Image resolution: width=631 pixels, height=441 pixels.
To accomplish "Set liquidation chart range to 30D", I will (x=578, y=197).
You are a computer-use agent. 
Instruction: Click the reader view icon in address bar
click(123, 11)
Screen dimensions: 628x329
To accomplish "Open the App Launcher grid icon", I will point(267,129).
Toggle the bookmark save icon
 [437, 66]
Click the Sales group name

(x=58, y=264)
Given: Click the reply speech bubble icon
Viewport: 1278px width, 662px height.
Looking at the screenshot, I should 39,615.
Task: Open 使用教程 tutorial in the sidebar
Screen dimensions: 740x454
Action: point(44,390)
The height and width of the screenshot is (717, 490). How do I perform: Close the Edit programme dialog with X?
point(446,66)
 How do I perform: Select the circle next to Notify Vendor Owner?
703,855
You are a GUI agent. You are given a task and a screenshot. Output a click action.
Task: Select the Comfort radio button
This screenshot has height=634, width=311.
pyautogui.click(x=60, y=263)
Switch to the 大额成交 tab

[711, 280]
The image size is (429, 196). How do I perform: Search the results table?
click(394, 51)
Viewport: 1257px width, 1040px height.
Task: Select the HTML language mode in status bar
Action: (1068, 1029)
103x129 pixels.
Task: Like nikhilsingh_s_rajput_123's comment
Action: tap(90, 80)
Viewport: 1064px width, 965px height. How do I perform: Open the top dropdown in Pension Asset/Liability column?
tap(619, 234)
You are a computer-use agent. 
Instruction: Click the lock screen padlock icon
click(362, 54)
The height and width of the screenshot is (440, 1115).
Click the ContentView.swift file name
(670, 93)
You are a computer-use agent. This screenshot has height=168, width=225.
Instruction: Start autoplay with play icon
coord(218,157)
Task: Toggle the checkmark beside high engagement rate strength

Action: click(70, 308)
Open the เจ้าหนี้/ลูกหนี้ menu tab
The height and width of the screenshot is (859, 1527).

- - -

Short problem →
Transcribe the records exactly, starting at the very beginning and ending with the line that contains "click(123, 11)".

Result of this exercise →
Image resolution: width=631 pixels, height=441 pixels.
To accomplish "Set liquidation chart range to 30D", I will (x=578, y=197).
You are a computer-use agent. 
Instruction: Click the reader view icon in address bar
click(123, 11)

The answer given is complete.